● Stated exercise 1:
Answer the following from the commentary on the ECB dollar swap lines, one line each:
(a) What dollar amount do the swap lines currently in place total?
(b) Which region does the commentary call on the reader to remember as a past case of this kind of lending?
(c) According to the commentary, what does no one address?
● Stated exercise 2: Continue the commentary on the ECB dollar swap lines, starting after its final sentence.

● Text shown:
It’s a financial blunder, potentially of epic magnitudes.

It’s also an oversight issue of epic magnitudes that could dwarf the subprime issue at the first ECB USD auction tomorrow.

The $620 billion swap lines currently in place could swell to well over a trillion USDs.

It will reduce eurobanks cost of USD funds, bring down LIBOR, and normalize bank liquidity.

And the reduction of bank credit risk is bringing in credit spreads which makes room for equities to appreciate as well.

But that’s an empty victory that changes the lack of aggregate demand very little, if any.

And it adds a new element of systemic risk.

Unrestricted/’currency secured’ international USD lending has been tried before in the emerging markets.

Yes, this type of initial lending reduces financial stress, but then it must be sustained and increased to avoid a subsequent collapse, which then becomes inevitable.

Remember Mexico and the rest of Latin America?

It took a growing level of external USD debt to hold it together, until the number got too large and the controls impossible. And then it all fell apart.

All of these ‘top down’ measures that carry the hopes and anticipations of markets should continue to be let downs as no one addresses demand.

● Data provided:
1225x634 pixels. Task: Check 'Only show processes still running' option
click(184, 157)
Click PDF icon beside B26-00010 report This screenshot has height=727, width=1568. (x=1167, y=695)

● Right answer 1:
(a) $620 billion.
(b) Mexico and the rest of Latin America.
(c) Demand.

● Right answer 2:
This happened in Japan after the banks were recapitalized and ‘healthy’ and nothing happened regarding lending.

Obama and McCain have a window to jump on this opening but don’t seem to be. McCain as the watchdog and Obama as the reformer are both letting us down. Again, as they show no insight and instead keep to their canned rhetoric.

Bush and congress missed a historic opportunity to move the US away from ‘materialism’ after 9/11.

I got a call from Congressman Gephart at the time, and I said this is an opening to show a different kind of leadership as people had turned ‘inward,’ with the following type of statement:

A nation is not richer because people sleep in hotels instead of staying at home. A nation is not richer because we eat out rather than have family meals at home. And now that we have become more introspective on life itself, we can continue this enlightened change of course, back to our real core values, and steer our efforts to educating our children and improving our health care service, etc. etc.

But instead, our leadership telling us:

“Get out of Church and get into the shopping malls!” in order to ‘save the economy’, etc. etc. Gephart didn’t do it. And we went back to the malls.

This go round was also an opportunity to make a fundamental change away from a lending based model to a more cash based model which seems to me has proven more stable over time and a lot more beneficial to human peace of mind.

We could have let most of our lending institutions go by the wayside and kept the banks that would be allowed to make more conservative home loans, installment loans, checking and savings accounts, and not much else. And the housing agencies operating a bit like the old savings and loan’s used to do, but this time with sustainable, matched treasury funding.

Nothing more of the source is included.